I could hear the ripple of the water against the side of the boat, and once in a while a gentle lift as we passed another boat; but there was nothing much in these things to cheer me up. I was leaving John Rucker behind, it was true, but I was also getting farther and farther from my mother every minute. What would she do without me? What should I do without her? I should be free of the slavery of the factory; but I did not think of that. I should have been glad to the bottom of my heart if I could have blotted out of my life all this new tragedy and gone back to the looms and spindles. The factory seemed an awful place now that I was free, but it was familiar; and being free was awful, too; but I never once thought of going back. I knew I could learn to drive the horses, and I knew I should stay with the captain who had flogged John Rucker. I who had never thought of running away was just as much committed to the new life as if I had planned for it for years. Inside my spirit I suppose I had been running away every time I had gone down and watched the boats float by; and something stronger than my conscious will floated me along, also. I fought myself to keep from crying; but I never thought of running up on deck, jumping ashore and going home, as I could easily have done at any time within an hour of boarding the boat. I buried my face in the dirty pillow with no pillow-case on it, and filled my mouth with the patchwork quilt. It seemed as though I should die of weeping. My breath came in long spasmodic draughts, as much deeper and bitterer than sighs as sighs are sadder and more pitiful than laughter. My whipped back pained and smarted me, but that was not what made me cry so dreadfully; I was in the depths of despair; I was humiliated; I was suffering from injustice; I had lost my mother--and at this thought my breath almost refused to come at all. Presently I opened my eyes and found the captain throwing water in my face. He never mentioned it afterward; but I suppose I had fainted away. Then I went to sleep, and when I awoke it was dark and I did not know where I was, and screamed. The captain himself quieted me for a few minutes, and I dropped off to sleep again. He had moved me without my knowing it, from the drivers' cabin forward to his own. But I must not spend our time on these things.

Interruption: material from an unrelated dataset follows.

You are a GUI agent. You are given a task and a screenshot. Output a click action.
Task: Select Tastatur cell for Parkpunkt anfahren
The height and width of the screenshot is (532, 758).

The captain's name was Eben Sproule. He had been a farmer and sawmill man, and still had a farm between Herkimer and Little Falls on the Mohawk River. He owned his boat, and seemed to be doing very well with her. The other driver was a boy named Asa--I forget his other name. We called him Ace. He lived at Salina, or Salt Point, which is now a part of Syracuse; and was always, in his talk to me, daring the captain to discharge him, and threatening to get a job in the salt Works at Salina if ever he quit the canal. He seemed to think this would spite Captain Sproule very much. I expected him to leave the boat when we reached Syracuse; but he never did, and I think he kept on driving after I quit. Our wages cost the boat twenty dollars a month--ten dollars each--and the two hands we carried must have brought the pay-roll up to about seventy a month besides our board. We always had four horses, two in the stable forward, and two pulling the boat. We plied through to Buffalo, and back to Albany, carrying farm products, hides, wool, wheat, other grain, and such things as potash, pearlash, staves, shingles, and salt from Syracuse, and sometimes a good deal of meat; and what the railway people call "way-freight" between all the places along the route. Our boat was much slower than the packets and the passenger boats which had relays of horses at stations and went pretty fast, and had good cabins for the passengers, too, and cooks and stewards, serving fine meals; while all our cooking was done by the captain or one of our hands, though sometimes we carried a cook.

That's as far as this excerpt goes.